++++ Dataset entries ++++

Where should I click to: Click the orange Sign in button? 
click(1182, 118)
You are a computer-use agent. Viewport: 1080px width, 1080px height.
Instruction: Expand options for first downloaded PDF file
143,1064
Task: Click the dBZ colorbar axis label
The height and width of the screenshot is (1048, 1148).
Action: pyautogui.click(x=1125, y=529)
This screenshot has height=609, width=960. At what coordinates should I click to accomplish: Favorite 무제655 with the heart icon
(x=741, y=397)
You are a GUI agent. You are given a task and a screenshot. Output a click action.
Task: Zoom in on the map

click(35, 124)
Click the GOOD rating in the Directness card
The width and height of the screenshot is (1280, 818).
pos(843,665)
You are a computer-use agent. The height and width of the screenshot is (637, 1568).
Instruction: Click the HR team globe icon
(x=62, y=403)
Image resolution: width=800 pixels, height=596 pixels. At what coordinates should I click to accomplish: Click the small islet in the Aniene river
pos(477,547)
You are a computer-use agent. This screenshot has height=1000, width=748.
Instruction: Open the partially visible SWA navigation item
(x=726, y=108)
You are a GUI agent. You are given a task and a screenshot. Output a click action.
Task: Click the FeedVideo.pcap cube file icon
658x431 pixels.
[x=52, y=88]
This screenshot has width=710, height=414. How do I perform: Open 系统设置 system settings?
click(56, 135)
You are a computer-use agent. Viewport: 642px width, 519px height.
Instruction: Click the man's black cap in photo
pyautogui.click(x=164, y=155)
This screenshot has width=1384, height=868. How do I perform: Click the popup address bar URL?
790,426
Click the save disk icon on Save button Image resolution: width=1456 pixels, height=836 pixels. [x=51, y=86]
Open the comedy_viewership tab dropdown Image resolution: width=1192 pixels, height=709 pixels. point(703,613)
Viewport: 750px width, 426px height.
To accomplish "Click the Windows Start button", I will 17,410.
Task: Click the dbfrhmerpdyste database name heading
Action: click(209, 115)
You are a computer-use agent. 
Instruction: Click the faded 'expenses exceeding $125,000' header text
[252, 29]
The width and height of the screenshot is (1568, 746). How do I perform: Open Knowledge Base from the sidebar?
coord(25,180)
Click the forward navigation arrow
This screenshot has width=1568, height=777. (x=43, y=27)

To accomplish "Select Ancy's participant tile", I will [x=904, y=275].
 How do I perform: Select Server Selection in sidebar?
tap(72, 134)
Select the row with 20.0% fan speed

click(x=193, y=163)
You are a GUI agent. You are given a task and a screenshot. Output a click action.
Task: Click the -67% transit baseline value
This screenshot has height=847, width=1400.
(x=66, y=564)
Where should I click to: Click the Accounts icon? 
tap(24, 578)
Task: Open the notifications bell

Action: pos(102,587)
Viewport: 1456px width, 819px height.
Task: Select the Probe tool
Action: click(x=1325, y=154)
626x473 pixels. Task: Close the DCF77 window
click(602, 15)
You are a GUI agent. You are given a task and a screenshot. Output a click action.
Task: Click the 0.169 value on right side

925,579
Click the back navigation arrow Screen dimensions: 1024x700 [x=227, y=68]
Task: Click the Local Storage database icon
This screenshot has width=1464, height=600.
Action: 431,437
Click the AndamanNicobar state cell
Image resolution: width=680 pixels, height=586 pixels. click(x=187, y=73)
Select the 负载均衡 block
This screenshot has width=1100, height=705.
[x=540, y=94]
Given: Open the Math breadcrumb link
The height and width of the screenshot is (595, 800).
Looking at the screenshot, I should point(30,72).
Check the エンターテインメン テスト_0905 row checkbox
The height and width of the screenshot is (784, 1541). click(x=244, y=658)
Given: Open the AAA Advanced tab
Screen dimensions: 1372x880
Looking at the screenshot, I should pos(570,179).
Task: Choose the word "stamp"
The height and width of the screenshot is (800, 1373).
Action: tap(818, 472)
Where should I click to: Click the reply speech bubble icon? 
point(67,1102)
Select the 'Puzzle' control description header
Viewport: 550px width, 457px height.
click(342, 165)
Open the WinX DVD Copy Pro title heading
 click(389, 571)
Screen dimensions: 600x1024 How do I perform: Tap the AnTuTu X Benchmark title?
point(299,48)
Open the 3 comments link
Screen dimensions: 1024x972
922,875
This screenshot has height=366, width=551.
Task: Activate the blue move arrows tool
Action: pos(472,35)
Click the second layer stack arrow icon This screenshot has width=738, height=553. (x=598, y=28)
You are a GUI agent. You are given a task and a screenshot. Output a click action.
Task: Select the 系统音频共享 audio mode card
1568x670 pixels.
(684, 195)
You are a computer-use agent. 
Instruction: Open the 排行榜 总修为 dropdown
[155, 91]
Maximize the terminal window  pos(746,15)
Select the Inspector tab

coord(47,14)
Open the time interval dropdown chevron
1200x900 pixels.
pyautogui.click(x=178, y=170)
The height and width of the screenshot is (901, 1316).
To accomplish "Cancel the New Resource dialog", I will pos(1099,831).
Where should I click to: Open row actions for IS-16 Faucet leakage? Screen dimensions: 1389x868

++++

Stated exercise.
Copy out all of the lines above word for word, without changing anything.

Task solution.
Where should I click to: Click the orange Sign in button? 
click(1182, 118)
You are a computer-use agent. Viewport: 1080px width, 1080px height.
Instruction: Expand options for first downloaded PDF file
143,1064
Task: Click the dBZ colorbar axis label
The height and width of the screenshot is (1048, 1148).
Action: pyautogui.click(x=1125, y=529)
This screenshot has height=609, width=960. At what coordinates should I click to accomplish: Favorite 무제655 with the heart icon
(x=741, y=397)
You are a GUI agent. You are given a task and a screenshot. Output a click action.
Task: Zoom in on the map

click(35, 124)
Click the GOOD rating in the Directness card
The width and height of the screenshot is (1280, 818).
pos(843,665)
You are a computer-use agent. The height and width of the screenshot is (637, 1568).
Instruction: Click the HR team globe icon
(x=62, y=403)
Image resolution: width=800 pixels, height=596 pixels. At what coordinates should I click to accomplish: Click the small islet in the Aniene river
pos(477,547)
You are a computer-use agent. This screenshot has height=1000, width=748.
Instruction: Open the partially visible SWA navigation item
(x=726, y=108)
You are a GUI agent. You are given a task and a screenshot. Output a click action.
Task: Click the FeedVideo.pcap cube file icon
658x431 pixels.
[x=52, y=88]
This screenshot has width=710, height=414. How do I perform: Open 系统设置 system settings?
click(56, 135)
You are a computer-use agent. Viewport: 642px width, 519px height.
Instruction: Click the man's black cap in photo
pyautogui.click(x=164, y=155)
This screenshot has width=1384, height=868. How do I perform: Click the popup address bar URL?
790,426
Click the save disk icon on Save button Image resolution: width=1456 pixels, height=836 pixels. [x=51, y=86]
Open the comedy_viewership tab dropdown Image resolution: width=1192 pixels, height=709 pixels. point(703,613)
Viewport: 750px width, 426px height.
To accomplish "Click the Windows Start button", I will 17,410.
Task: Click the dbfrhmerpdyste database name heading
Action: click(209, 115)
You are a computer-use agent. 
Instruction: Click the faded 'expenses exceeding $125,000' header text
[252, 29]
The width and height of the screenshot is (1568, 746). How do I perform: Open Knowledge Base from the sidebar?
coord(25,180)
Click the forward navigation arrow
This screenshot has width=1568, height=777. (x=43, y=27)

To accomplish "Select Ancy's participant tile", I will [x=904, y=275].
 How do I perform: Select Server Selection in sidebar?
tap(72, 134)
Select the row with 20.0% fan speed

click(x=193, y=163)
You are a GUI agent. You are given a task and a screenshot. Output a click action.
Task: Click the -67% transit baseline value
This screenshot has height=847, width=1400.
(x=66, y=564)
Where should I click to: Click the Accounts icon? 
tap(24, 578)
Task: Open the notifications bell

Action: pos(102,587)
Viewport: 1456px width, 819px height.
Task: Select the Probe tool
Action: click(x=1325, y=154)
626x473 pixels. Task: Close the DCF77 window
click(602, 15)
You are a GUI agent. You are given a task and a screenshot. Output a click action.
Task: Click the 0.169 value on right side

925,579
Click the back navigation arrow Screen dimensions: 1024x700 [x=227, y=68]
Task: Click the Local Storage database icon
This screenshot has width=1464, height=600.
Action: 431,437
Click the AndamanNicobar state cell
Image resolution: width=680 pixels, height=586 pixels. click(x=187, y=73)
Select the 负载均衡 block
This screenshot has width=1100, height=705.
[x=540, y=94]
Given: Open the Math breadcrumb link
The height and width of the screenshot is (595, 800).
Looking at the screenshot, I should point(30,72).
Check the エンターテインメン テスト_0905 row checkbox
The height and width of the screenshot is (784, 1541). click(x=244, y=658)
Given: Open the AAA Advanced tab
Screen dimensions: 1372x880
Looking at the screenshot, I should pos(570,179).
Task: Choose the word "stamp"
The height and width of the screenshot is (800, 1373).
Action: tap(818, 472)
Where should I click to: Click the reply speech bubble icon? 
point(67,1102)
Select the 'Puzzle' control description header
Viewport: 550px width, 457px height.
click(342, 165)
Open the WinX DVD Copy Pro title heading
 click(389, 571)
Screen dimensions: 600x1024 How do I perform: Tap the AnTuTu X Benchmark title?
point(299,48)
Open the 3 comments link
Screen dimensions: 1024x972
922,875
This screenshot has height=366, width=551.
Task: Activate the blue move arrows tool
Action: pos(472,35)
Click the second layer stack arrow icon This screenshot has width=738, height=553. (x=598, y=28)
You are a GUI agent. You are given a task and a screenshot. Output a click action.
Task: Select the 系统音频共享 audio mode card
1568x670 pixels.
(684, 195)
You are a computer-use agent. 
Instruction: Open the 排行榜 总修为 dropdown
[155, 91]
Maximize the terminal window  pos(746,15)
Select the Inspector tab

coord(47,14)
Open the time interval dropdown chevron
1200x900 pixels.
pyautogui.click(x=178, y=170)
The height and width of the screenshot is (901, 1316).
To accomplish "Cancel the New Resource dialog", I will pos(1099,831).
Where should I click to: Open row actions for IS-16 Faucet leakage? Screen dimensions: 1389x868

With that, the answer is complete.